[START OF Information given]

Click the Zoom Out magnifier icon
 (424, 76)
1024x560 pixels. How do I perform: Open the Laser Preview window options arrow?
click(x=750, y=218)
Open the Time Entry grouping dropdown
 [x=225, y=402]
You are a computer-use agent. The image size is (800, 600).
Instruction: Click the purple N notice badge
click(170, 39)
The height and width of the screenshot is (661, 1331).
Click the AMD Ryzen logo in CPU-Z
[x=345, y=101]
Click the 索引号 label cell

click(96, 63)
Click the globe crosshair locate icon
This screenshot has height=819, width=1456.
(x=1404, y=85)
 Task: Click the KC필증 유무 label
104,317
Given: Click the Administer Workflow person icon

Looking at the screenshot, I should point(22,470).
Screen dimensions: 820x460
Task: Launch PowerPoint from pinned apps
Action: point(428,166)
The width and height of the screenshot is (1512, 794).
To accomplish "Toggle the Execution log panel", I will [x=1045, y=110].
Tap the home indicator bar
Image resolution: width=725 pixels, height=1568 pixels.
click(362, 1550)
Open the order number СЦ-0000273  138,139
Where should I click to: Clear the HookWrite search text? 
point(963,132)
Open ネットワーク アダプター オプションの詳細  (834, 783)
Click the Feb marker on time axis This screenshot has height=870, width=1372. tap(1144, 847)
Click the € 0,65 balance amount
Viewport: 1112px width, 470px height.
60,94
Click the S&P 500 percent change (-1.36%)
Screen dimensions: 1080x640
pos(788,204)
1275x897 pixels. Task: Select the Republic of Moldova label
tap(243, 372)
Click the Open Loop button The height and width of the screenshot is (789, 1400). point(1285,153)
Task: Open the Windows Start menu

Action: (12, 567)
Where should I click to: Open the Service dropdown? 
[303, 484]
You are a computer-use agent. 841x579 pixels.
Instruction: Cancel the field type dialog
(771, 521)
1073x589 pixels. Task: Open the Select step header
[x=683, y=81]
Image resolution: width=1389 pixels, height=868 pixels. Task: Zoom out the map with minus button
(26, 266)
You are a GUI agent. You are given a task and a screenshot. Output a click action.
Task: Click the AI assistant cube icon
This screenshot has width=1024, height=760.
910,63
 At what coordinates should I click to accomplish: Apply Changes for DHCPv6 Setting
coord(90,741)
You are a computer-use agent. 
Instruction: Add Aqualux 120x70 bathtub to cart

[END OF Information given]

Short task -> Can you render every line of the records above as a Markdown table with the columns Row and Record Line, skipping blank lines?

Exercise solution ->
| Row | Record Line |
|---|---|
| 1 | Click the Zoom Out magnifier icon |
| 2 |  (424, 76) |
| 3 | 1024x560 pixels. How do I perform: Open the Laser Preview window options arrow? |
| 4 | click(x=750, y=218) |
| 5 | Open the Time Entry grouping dropdown |
| 6 |  [x=225, y=402] |
| 7 | You are a computer-use agent. The image size is (800, 600). |
| 8 | Instruction: Click the purple N notice badge |
| 9 | click(170, 39) |
| 10 | The height and width of the screenshot is (661, 1331). |
| 11 | Click the AMD Ryzen logo in CPU-Z |
| 12 | [x=345, y=101] |
| 13 | Click the 索引号 label cell |
| 14 | click(96, 63) |
| 15 | Click the globe crosshair locate icon |
| 16 | This screenshot has height=819, width=1456. |
| 17 | (x=1404, y=85) |
| 18 |  Task: Click the KC필증 유무 label |
| 19 | 104,317 |
| 20 | Given: Click the Administer Workflow person icon |
| 21 | Looking at the screenshot, I should point(22,470). |
| 22 | Screen dimensions: 820x460 |
| 23 | Task: Launch PowerPoint from pinned apps |
| 24 | Action: point(428,166) |
| 25 | The width and height of the screenshot is (1512, 794). |
| 26 | To accomplish "Toggle the Execution log panel", I will [x=1045, y=110]. |
| 27 | Tap the home indicator bar |
| 28 | Image resolution: width=725 pixels, height=1568 pixels. |
| 29 | click(362, 1550) |
| 30 | Open the order number СЦ-0000273  138,139 |
| 31 | Where should I click to: Clear the HookWrite search text?  |
| 32 | point(963,132) |
| 33 | Open ネットワーク アダプター オプションの詳細  (834, 783) |
| 34 | Click the Feb marker on time axis This screenshot has height=870, width=1372. tap(1144, 847) |
| 35 | Click the € 0,65 balance amount |
| 36 | Viewport: 1112px width, 470px height. |
| 37 | 60,94 |
| 38 | Click the S&P 500 percent change (-1.36%) |
| 39 | Screen dimensions: 1080x640 |
| 40 | pos(788,204) |
| 41 | 1275x897 pixels. Task: Select the Republic of Moldova label |
| 42 | tap(243, 372) |
| 43 | Click the Open Loop button The height and width of the screenshot is (789, 1400). point(1285,153) |
| 44 | Task: Open the Windows Start menu |
| 45 | Action: (12, 567) |
| 46 | Where should I click to: Open the Service dropdown?  |
| 47 | [303, 484] |
| 48 | You are a computer-use agent. 841x579 pixels. |
| 49 | Instruction: Cancel the field type dialog |
| 50 | (771, 521) |
| 51 | 1073x589 pixels. Task: Open the Select step header |
| 52 | [x=683, y=81] |
| 53 | Image resolution: width=1389 pixels, height=868 pixels. Task: Zoom out the map with minus button |
| 54 | (26, 266) |
| 55 | You are a GUI agent. You are given a task and a screenshot. Output a click action. |
| 56 | Task: Click the AI assistant cube icon |
| 57 | This screenshot has width=1024, height=760. |
| 58 | 910,63 |
| 59 |  At what coordinates should I click to accomplish: Apply Changes for DHCPv6 Setting |
| 60 | coord(90,741) |
| 61 | You are a computer-use agent.  |
| 62 | Instruction: Add Aqualux 120x70 bathtub to cart |